Balanced Binary Search Trees - Overview

This chapter is devoted to various specialized types of binary search tree, including:

AVL Trees [Adelson-Velskii and Landis, 1962]
Classic Red-Black Trees [Guibas and Sedgewick, 1978]
Left-Leaning Red-Black Trees [Sedgewick, 2007]

All of these are Binary Search Trees, so that BST Search works, with enhanced Insert and Remove operations that ensure enough branching in the tree so that

h ≤ O(log n)

where h = tree height and n = tree size. This in turn ensures that the insert and search operations have worst-case runtime ≤ O(log n), thus completing one of the goals in the development of Ordered Set and Ordered Table containers.

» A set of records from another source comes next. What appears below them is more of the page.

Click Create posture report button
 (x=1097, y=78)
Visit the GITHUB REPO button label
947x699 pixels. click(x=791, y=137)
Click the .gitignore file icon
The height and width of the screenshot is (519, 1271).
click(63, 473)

In fact, all const methods for BST carry over to the various balanced tree structures completely unchanged. Therefore we concentrate here on the mutating operations Insert, Put, and Get. Remove will be addressed for all BSTs at the end of this chapter.

AVL Trees

An AVL tree is a binary tree in which the heights of the left and right subtrees of each node differ by at most 1. Note this definition is equivalent to the recursive version: an AVL tree is a binary tree in which the heights of the left and right subtrees of the root differ by at most 1 and in which the left and right subtrees are again AVL trees. The name "AVL" derives from the names of the two inventors of the technology, G.M. Adelson-Velskii and E.M. Landis [An algorithm for the organization of information, 1962.]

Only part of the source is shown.